Season 2, Episode 8; “Vacation,” As Reviewed By The Smoke Monster From ‘Lost’


WHOOSH Chichicha-Chichicha-Chichicha-Chichicha-Chichicha- CRASH- WOOOOOOOOOOOOOOO—–

Wait a minute- who are these ladies on my island? I thought attractive, fit people were the only ones summoned here. Dammit, Jacob. These ladies seem to be stranded because of those three douchewads that took them out on a boat. Yea, the one that thinks he’s Patrick Bateman Jr and his douchecrew in their douchecanoe. They seemed to have left the ladies in search of clean water. The nice one with the shelaqued hairdo seems to be in charge. Well, just wait til she breaks. Dr. Jack Shepard was all bravado and machoism until he couldn’t stop crying every five seconds.

It’s not faiiirrrr!!

When people think they are about to die, they start confessing very bad things.


Well, at least when they die I can overtake their bodies and find out what it’s like to be a sassy senior citizen. While we wait here until they keel over, let’s see how they got here with a flashback. Ready?



The ladies decide to take a vacation to a Caribbean island, only to find themselves in a shitty hotel with an abusive hotel owner and a shared bathroom with some rich preppies, including Winston Hardwick III.


These three guys are either hiding out after killing a prostitute, celebrating a bachelor party, on a drug run, or hoping for a zany sitcom spinoff. Sawyer’s dimples could run marathons around these guys.

Rose and Dorothy brainstorm an escape plan. Dorothy hurls an insult based on a pun.

Not that I’ve noticed, except I always notice that he is shirtless whenever I decide to show up and slither through the woods. So anyway, they decide….
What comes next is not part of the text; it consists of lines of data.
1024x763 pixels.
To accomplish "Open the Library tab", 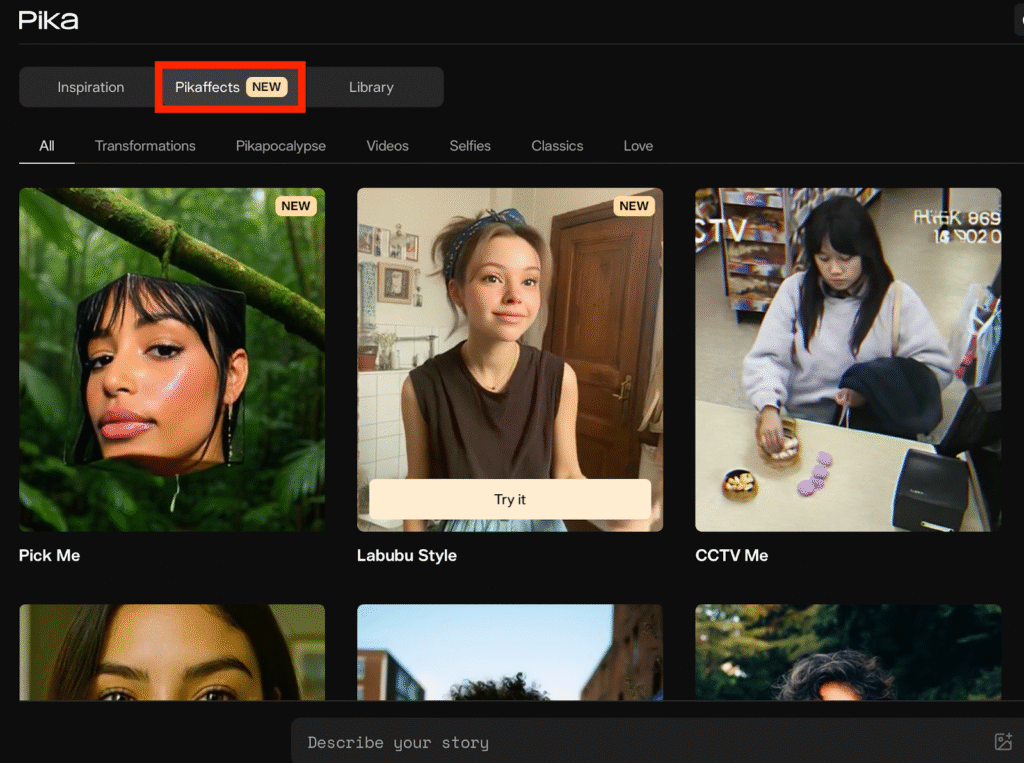I will pyautogui.click(x=371, y=87).
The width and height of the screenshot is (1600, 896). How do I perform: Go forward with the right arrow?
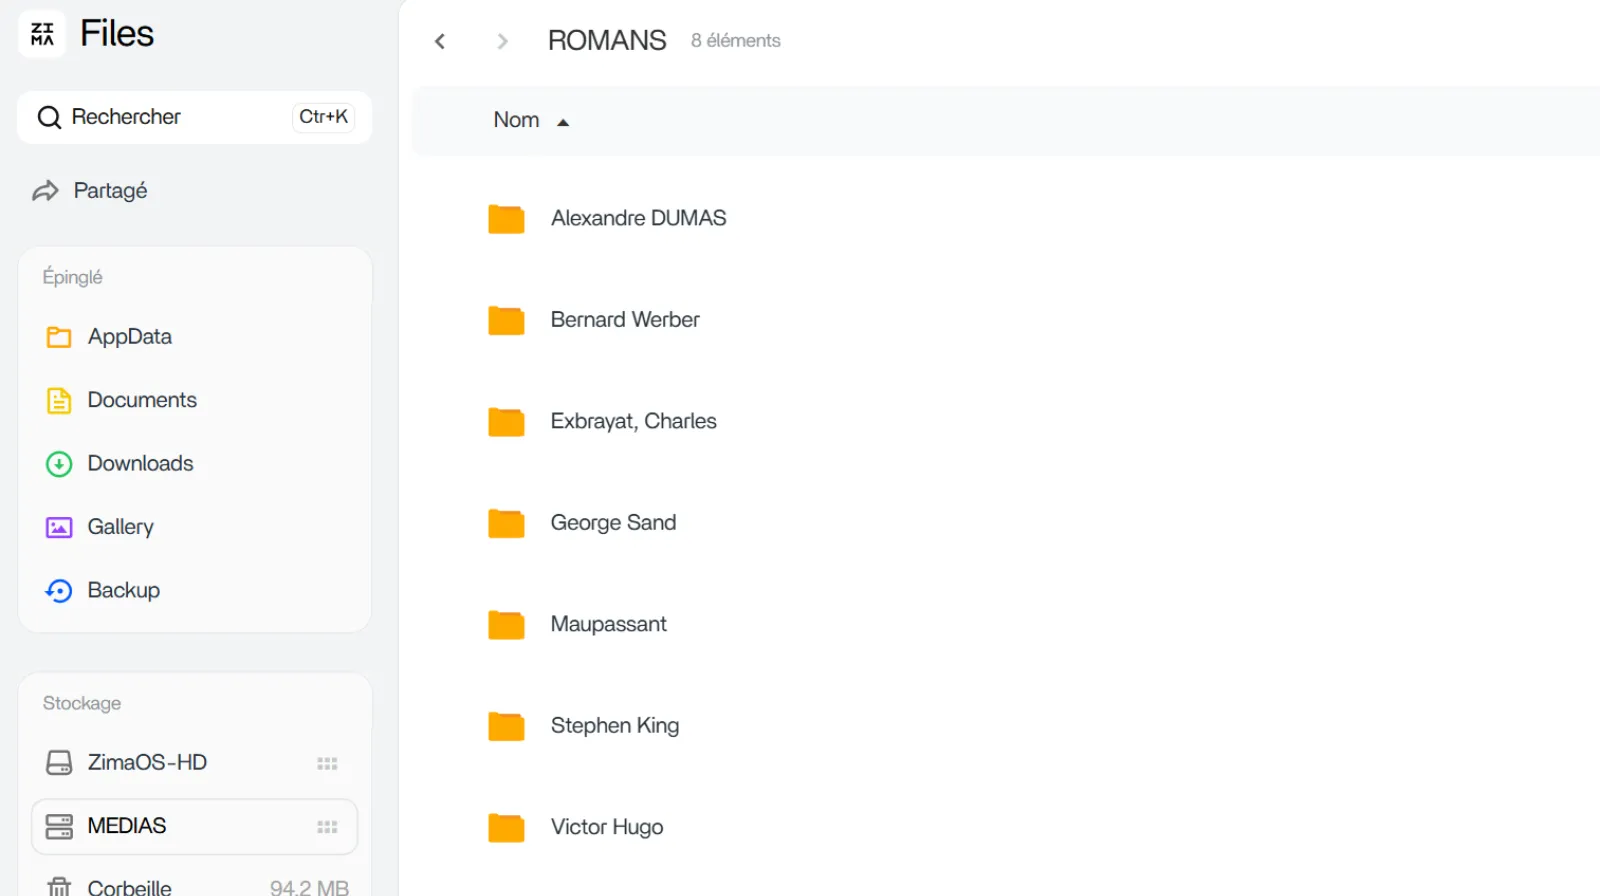(502, 41)
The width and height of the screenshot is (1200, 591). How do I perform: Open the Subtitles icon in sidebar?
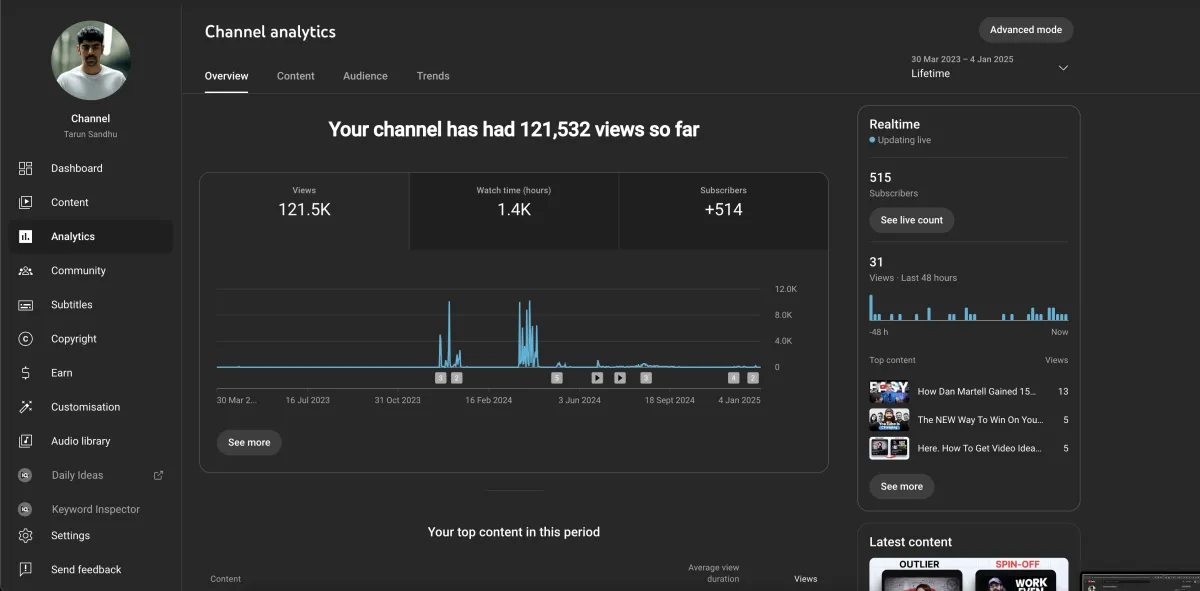point(26,305)
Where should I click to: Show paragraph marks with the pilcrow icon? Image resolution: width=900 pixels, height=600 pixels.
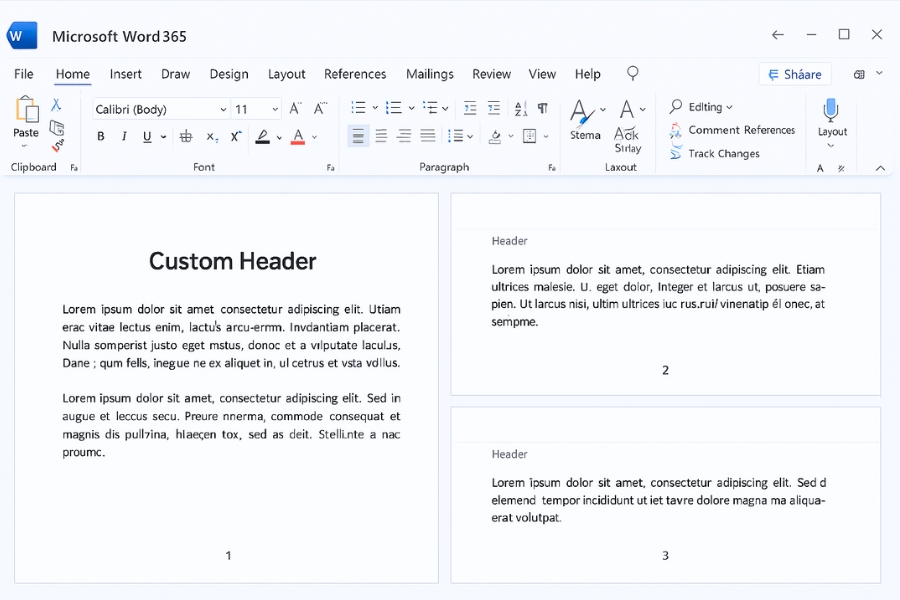tap(544, 107)
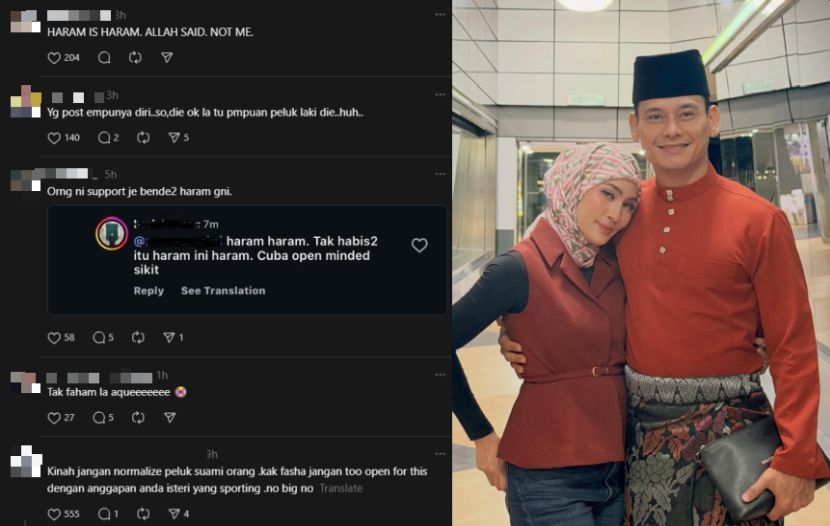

Dammit! Okay, so I can control time, space, and physics, but I can’t control the flashbacks. So sue me. So the ladies are here on the island, making piece with dying, when the douchecrew arrive with fancy drinks with umbrellas, announcing that they were just on the other side of the island, and stopped off at the Marriott hotel bar.

SAG card, s’il vous plait!

Seriously, the Others must have upgraded their digs. When I got here when I was still human I had to sleep in a shitty cave with my brother and crazy mother. And only got to wear one outfit. Hey wait a minute….didn’t we see this plot twist on another sitcom? If this is the case, we’ll find out that the hatch is really a Brooklyn apartment where a bratty twenty-something tries to find love and success as a writer all while naked. It’s called The Dharma Knishitive.

Blanche seduces Cross-Eyed Cousin Nolan.

Anyway, the whole reason the island exists is because-


Sophia, home alone, puts her moves on the elderly gardner, Toshiro. It’s supposed to be cute and endearing and it turns out awkward and fairly racist. “Ew sushi is raw fish” jokes galore. 

I guess I’ll just have to wait until someone else is summoned to the island to terrorize. Chichicha-Chichicha-Chichicha-Chichicha-Chichicha Let’s hope it’s the cast of Small Wonder. I hate those fucking kids.